Riguardo al secondo motivo va considerato che, benchè la sentenza emessa nei confronti della società non abbia effetto nei confronti dei singoli soci ai sensi dell’art. 1306 c.c., l’accertamento del reddito relativo alla società di persone di cui la I. è socia al 50 per cento non può essere ignorato nella determinazione del reddito personale, per cui il giudice del merito avrebbe dovuto comunque considerarlo e valutarlo, mentre, nel caso in esame, la Commissione Tributaria Regionale ha del tutto omesso di considerare tale elemento. Fra l’altro la I. non ha mai contestato nè il reddito accertato in capo alla società, peraltro confermato con sentenza passate in giudicato, nè la sua quota di partecipazione al 50% nella società stessa, per cui la Commissione tributaria regionale avrebbe dovuto tenere conto di tali elementi e motivare sulla loro eventuale non rilevanza a fronte degli elementi invece considerati.

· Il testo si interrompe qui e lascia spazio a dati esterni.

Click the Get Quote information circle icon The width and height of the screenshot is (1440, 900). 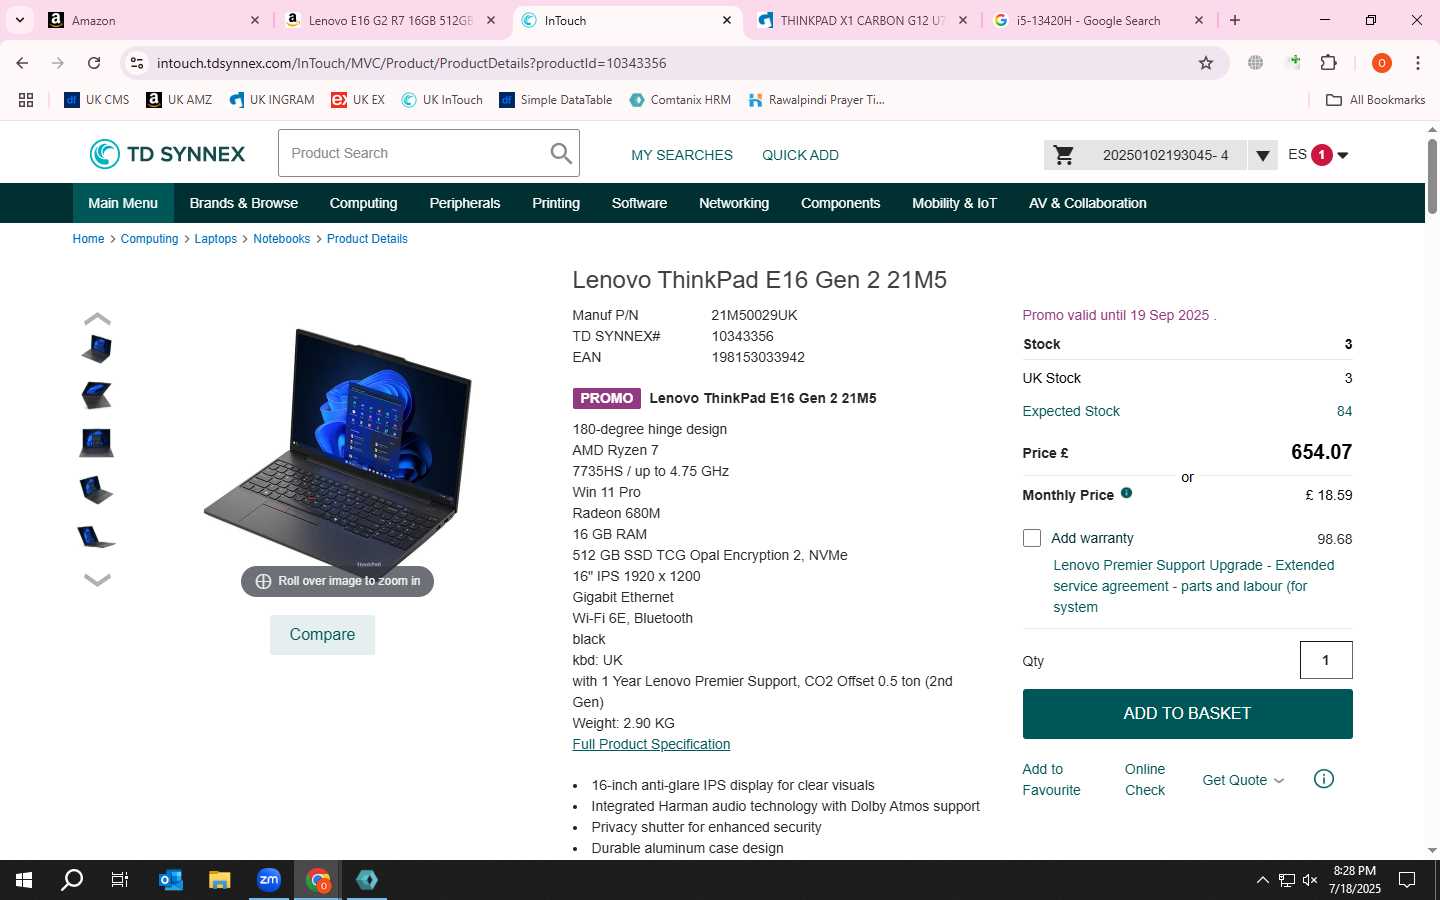click(1324, 779)
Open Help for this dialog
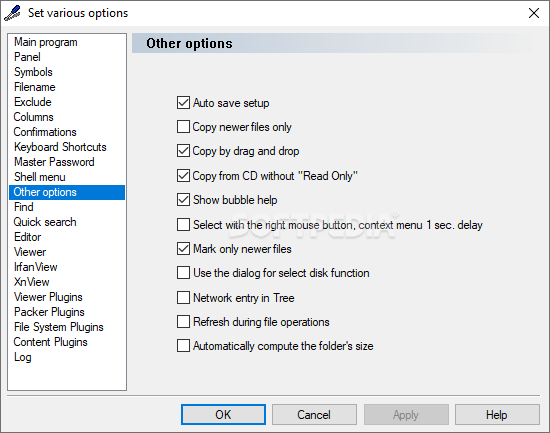The image size is (550, 433). (x=497, y=415)
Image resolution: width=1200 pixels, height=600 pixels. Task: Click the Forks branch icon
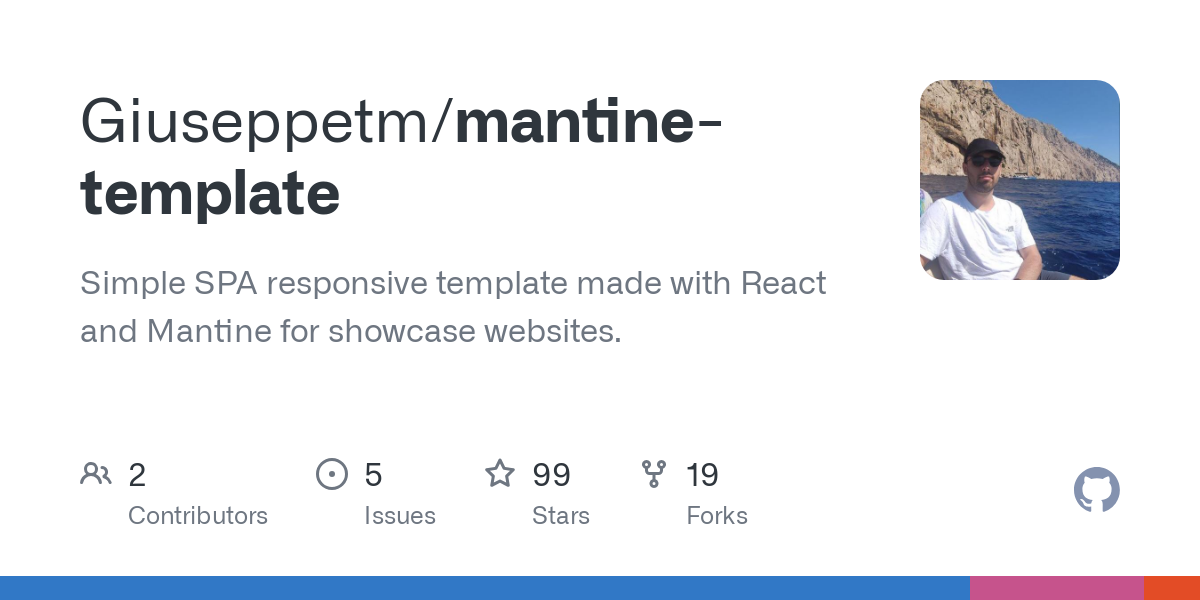coord(654,474)
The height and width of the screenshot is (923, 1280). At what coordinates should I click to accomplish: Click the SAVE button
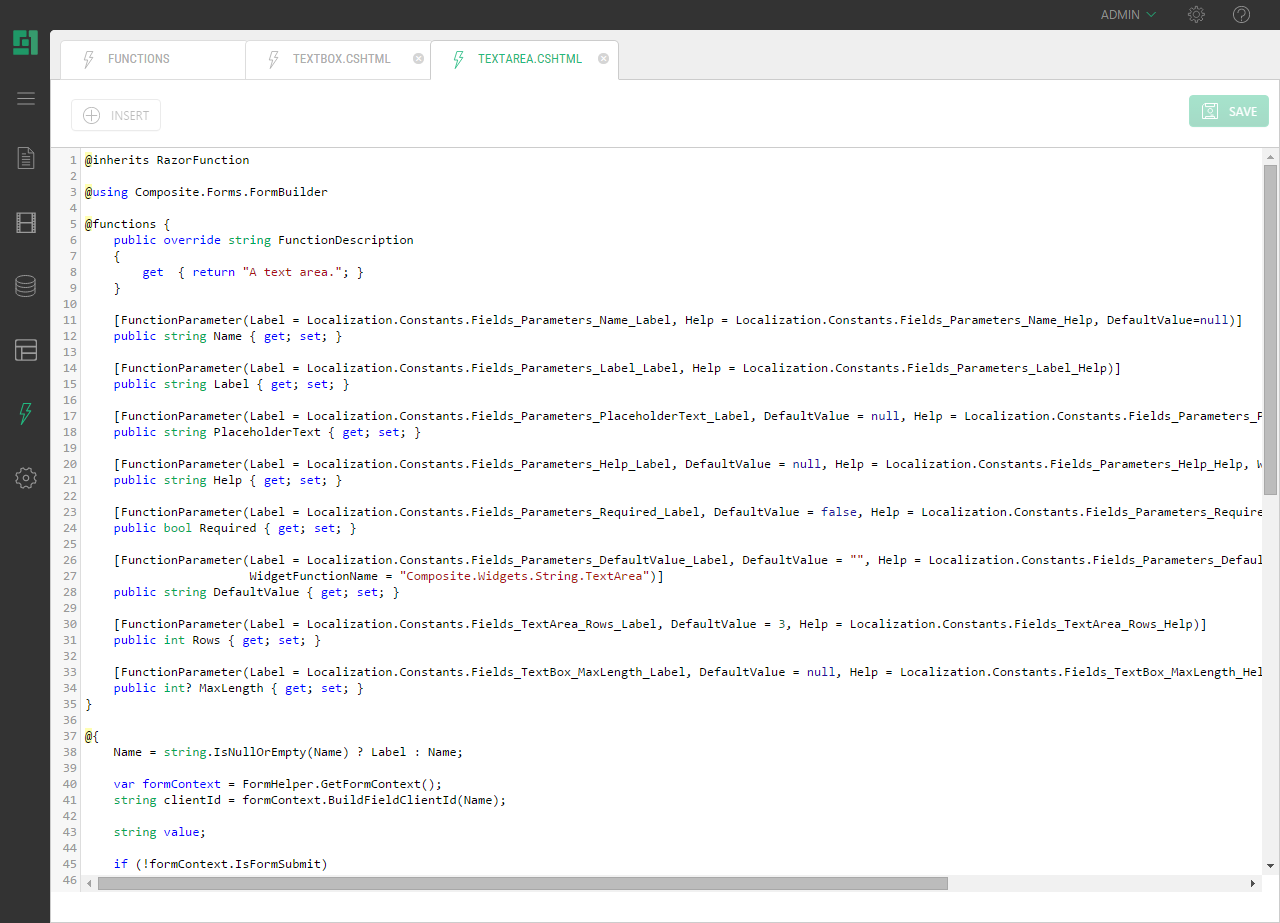[1229, 111]
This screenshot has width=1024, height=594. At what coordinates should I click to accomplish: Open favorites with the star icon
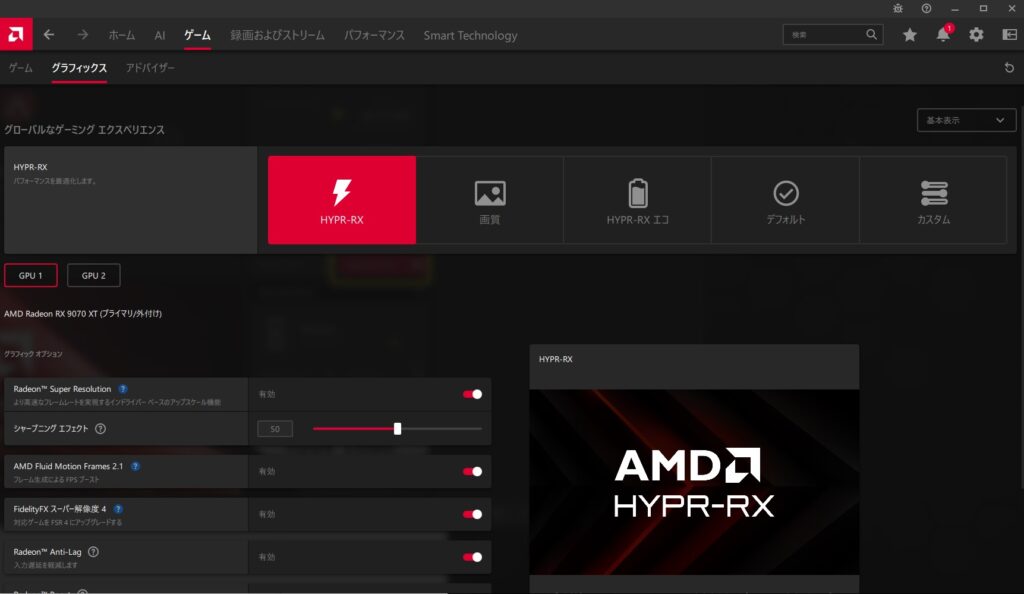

In ordine al sesto motivo va considerato che la sentenza impugnata è basata sull’unico elemento costituito dalla falsità delle sottoscrizioni poste in calce ad atti societari, peraltro accertata in sede penale, e che proverebbero l’estraneità della I. alla vita sociale. La sentenza non considera i termini del dibattito processuale (di cui v’è ampio riscontro nei motivi 2 e 6), trascurando del tutto la necessaria descrizione del processo cognitivo attraverso il quale si è giunti al giudizio (Cass. 32980/18; conf. SU/22232/2016). In particolare l’accertamento in sede penale della falsità di alcune firme della I. apposte su documentazione relativa alla società di cui era socia accomandataria, non può essere sufficiente a motivare una decisione di accoglimento del ricorso della contribuente in sede tributaria, ove rileva il reddito accertato della società e la qualità di socia della contribuente.

La sentenza deve dunque essere cassata in relazione ai due motivi accolti, assorbiti gli altri, con rinvio alla Commissione Tributaria Regionale della Liguria in diversa composizione, che provvederà anche al regolamento delle spese del giudizio di legittimità.

PQM

La Corte accoglie il secondo e il sesto motivo, assorbiti gli altri;

cassa la sentenza impugnata in relazione ai motivi accolti e rinvia, anche per le spese, alla Commissione tributaria regionale della Liguria in diversa composizione.

Così deciso in Roma, il 26 settembre 2019.